• **TASK ITEM**
Through the end of the data below, output every line exactly, beginning with the line that contains "You are a computer-use agent. The".
╭─ EXERCISE DATA
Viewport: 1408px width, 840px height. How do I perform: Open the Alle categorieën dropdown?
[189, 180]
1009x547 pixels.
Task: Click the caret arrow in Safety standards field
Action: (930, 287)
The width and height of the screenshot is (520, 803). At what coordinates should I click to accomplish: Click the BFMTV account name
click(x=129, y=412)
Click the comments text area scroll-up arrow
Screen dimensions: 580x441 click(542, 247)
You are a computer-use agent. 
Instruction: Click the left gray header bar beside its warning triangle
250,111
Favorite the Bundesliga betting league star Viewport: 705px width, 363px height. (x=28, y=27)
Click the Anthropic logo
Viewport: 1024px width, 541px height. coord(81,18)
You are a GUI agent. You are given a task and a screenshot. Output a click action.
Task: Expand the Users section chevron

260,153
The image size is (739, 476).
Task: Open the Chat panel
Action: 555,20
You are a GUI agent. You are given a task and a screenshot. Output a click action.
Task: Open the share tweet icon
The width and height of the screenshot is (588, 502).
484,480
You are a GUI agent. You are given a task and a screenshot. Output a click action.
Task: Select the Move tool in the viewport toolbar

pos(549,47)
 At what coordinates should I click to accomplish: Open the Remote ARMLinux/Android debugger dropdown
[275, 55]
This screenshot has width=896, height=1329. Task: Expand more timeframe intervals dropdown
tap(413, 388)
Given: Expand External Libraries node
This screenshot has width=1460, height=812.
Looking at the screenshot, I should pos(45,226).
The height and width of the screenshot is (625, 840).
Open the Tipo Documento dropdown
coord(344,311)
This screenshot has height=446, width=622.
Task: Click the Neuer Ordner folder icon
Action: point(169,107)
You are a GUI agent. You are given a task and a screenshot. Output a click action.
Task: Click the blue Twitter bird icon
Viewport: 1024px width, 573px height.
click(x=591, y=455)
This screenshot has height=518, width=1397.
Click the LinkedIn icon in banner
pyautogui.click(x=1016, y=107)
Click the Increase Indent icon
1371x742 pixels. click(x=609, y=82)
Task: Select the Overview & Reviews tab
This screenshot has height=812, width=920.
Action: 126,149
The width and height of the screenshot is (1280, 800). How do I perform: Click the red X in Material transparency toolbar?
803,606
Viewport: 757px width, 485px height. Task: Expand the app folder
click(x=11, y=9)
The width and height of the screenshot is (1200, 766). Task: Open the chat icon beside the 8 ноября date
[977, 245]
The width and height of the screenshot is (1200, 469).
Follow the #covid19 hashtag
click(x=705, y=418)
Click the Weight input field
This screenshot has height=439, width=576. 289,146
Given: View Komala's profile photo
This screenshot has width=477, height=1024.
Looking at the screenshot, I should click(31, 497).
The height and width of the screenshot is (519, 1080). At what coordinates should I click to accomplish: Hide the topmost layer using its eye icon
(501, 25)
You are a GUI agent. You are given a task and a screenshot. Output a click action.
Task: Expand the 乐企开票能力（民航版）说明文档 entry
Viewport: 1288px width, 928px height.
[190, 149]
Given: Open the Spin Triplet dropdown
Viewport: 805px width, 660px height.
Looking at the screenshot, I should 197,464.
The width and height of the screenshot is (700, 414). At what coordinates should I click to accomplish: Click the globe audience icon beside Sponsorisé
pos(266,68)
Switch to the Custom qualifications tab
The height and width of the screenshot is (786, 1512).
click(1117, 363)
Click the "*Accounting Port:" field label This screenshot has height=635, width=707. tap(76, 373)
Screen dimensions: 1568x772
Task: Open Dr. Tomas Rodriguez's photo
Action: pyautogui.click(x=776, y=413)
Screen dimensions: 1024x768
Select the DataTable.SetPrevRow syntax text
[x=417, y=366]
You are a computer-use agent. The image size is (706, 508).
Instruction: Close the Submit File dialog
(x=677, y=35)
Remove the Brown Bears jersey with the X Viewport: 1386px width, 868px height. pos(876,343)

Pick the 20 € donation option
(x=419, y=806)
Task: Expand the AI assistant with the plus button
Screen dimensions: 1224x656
╰─
• **YOUR SOLUTION**
You are a computer-use agent. The image size is (706, 508).
Instruction: Close the Submit File dialog
(x=677, y=35)
Remove the Brown Bears jersey with the X Viewport: 1386px width, 868px height. pos(876,343)

Pick the 20 € donation option
(x=419, y=806)
Task: Expand the AI assistant with the plus button
Screen dimensions: 1224x656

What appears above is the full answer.